Compared with men, a higher proportion of women in every age-group had no CAC (65%, 46%, 32%), and the association between IFG and CAC > 0 was less pronounced in women. However, stronger associations could be detected using cut-off points representing higher accumulations of CAC. One explanation for these differences is that women exhibited a considerably lower burden of CAC than men. In addition, other investigators found that more men than women had IFG, whereas women more often had IGT [4345], reflecting different physiological processes in men and women: IFG reflects the basal fasting state with an impaired insulin secretion, whereas IGT represents postprandial abnormalities with insulin resistance. In addition there might be a different impact of glucose on atherosclerotic processes in men and women.
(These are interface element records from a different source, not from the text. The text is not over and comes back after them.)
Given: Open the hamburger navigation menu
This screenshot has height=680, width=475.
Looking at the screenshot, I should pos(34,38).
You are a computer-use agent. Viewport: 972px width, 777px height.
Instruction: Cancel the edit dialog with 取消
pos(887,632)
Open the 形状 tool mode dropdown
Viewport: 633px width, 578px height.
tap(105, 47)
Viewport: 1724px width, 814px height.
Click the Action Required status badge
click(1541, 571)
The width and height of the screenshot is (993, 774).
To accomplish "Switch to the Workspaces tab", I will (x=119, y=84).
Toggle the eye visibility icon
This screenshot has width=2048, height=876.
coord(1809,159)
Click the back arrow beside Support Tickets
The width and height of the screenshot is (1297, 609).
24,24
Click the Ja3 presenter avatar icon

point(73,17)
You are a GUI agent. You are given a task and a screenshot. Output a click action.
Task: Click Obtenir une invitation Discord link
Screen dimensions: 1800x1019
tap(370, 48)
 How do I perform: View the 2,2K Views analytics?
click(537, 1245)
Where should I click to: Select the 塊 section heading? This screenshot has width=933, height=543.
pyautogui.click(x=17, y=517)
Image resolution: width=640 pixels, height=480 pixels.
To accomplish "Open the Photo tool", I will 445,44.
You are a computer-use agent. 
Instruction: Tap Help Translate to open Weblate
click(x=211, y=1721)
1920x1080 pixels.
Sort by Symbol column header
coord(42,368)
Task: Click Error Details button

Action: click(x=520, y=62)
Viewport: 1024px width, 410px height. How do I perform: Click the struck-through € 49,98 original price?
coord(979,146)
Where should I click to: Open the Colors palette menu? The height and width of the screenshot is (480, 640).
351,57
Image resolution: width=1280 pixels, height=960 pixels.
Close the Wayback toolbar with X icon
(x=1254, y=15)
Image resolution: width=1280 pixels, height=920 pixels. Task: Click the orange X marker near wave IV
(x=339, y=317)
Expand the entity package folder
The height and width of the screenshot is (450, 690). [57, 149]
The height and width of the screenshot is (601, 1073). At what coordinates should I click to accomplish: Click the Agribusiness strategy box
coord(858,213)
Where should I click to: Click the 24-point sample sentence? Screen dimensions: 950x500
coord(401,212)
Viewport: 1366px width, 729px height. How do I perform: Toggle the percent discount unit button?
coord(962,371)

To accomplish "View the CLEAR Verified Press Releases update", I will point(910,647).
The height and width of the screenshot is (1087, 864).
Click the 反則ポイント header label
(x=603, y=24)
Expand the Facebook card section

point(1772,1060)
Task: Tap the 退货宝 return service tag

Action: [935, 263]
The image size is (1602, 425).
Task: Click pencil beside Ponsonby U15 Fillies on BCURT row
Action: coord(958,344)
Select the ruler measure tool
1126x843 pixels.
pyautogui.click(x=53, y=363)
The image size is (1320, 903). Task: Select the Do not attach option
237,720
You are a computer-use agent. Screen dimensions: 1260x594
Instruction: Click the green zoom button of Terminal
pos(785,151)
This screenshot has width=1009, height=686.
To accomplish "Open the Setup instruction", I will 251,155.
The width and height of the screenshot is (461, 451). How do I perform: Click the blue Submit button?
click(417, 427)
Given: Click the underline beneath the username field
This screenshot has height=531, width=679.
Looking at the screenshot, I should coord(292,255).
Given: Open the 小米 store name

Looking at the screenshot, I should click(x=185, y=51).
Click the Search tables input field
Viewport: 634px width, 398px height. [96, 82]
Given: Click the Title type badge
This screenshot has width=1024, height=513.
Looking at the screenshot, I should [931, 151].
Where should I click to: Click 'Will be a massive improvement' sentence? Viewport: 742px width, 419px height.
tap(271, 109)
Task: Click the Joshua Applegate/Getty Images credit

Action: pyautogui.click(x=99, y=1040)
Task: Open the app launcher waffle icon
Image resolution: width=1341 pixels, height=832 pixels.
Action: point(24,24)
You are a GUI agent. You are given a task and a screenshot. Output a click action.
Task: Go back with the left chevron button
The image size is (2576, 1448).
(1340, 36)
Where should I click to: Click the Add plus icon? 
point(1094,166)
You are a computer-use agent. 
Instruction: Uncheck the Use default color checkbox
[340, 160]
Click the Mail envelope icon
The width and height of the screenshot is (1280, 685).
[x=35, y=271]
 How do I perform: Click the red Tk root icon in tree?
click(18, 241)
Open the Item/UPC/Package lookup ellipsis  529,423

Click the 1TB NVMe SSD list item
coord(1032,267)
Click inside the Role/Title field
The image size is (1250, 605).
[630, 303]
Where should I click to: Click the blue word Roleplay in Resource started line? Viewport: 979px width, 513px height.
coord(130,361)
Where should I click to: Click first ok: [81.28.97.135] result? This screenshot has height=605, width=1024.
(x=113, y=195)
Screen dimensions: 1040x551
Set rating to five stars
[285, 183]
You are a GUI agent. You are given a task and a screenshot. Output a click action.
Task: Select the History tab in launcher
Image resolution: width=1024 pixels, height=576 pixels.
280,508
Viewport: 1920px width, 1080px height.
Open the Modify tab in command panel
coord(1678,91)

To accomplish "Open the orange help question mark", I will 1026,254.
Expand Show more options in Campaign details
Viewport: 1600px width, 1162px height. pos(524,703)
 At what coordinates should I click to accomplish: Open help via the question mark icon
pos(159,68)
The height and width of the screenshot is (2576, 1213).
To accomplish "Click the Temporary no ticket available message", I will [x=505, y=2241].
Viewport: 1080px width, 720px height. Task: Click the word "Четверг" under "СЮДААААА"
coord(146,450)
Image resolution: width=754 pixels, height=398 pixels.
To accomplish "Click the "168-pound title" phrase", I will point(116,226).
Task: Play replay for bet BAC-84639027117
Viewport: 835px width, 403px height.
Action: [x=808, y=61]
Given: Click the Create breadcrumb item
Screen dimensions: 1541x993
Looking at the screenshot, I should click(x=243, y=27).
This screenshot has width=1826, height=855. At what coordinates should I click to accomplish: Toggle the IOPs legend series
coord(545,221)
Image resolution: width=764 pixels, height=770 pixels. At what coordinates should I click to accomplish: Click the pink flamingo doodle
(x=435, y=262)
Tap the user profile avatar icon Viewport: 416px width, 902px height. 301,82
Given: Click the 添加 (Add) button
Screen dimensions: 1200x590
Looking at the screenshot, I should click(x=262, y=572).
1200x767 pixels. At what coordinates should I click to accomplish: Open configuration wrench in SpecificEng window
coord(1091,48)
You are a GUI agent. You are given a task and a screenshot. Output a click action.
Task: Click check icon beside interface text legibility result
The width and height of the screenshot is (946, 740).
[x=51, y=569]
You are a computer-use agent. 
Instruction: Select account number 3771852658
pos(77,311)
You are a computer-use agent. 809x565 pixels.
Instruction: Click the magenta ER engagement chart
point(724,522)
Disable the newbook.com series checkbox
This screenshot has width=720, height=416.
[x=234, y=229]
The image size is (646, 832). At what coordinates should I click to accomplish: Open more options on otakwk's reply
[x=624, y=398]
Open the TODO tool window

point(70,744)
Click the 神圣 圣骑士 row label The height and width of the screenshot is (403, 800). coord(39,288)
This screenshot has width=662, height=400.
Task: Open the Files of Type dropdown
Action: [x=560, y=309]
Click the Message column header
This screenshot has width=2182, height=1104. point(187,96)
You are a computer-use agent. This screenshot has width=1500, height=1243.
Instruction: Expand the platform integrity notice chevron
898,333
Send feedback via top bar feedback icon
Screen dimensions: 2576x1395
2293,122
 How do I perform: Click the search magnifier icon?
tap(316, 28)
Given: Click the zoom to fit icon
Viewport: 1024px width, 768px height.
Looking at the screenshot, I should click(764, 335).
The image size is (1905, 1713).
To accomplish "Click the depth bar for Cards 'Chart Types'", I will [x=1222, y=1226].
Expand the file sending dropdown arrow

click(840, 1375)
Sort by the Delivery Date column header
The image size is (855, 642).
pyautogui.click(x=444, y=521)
Results of the Framingham study showed qualitatively different relationships between glucose and mortality in men and women; there was a rapidly rising risk in men through the normal range of blood glucose and a flattening curve thereafter, whereas in women no relationship between the normal glucose range and mortality could be observed but there was a steep risk increase in the impaired glucose range [42]. These results emphasise the need for sex-specific analysis, at least when determining CAC as outcome.

In conclusion, in this subsample of the population-based Heinz Nixdorf Recall Study, men and women with IFG exhibited higher amounts of CAC than those with NFG. These data provide further evidence that CAC is already present in the pre-diabetic state and that a high normal plasma blood glucose has a modest and independent impact on the atherosclerotic process. The strength of association seems to differ between men and women, and this will be explored further in this ongoing study.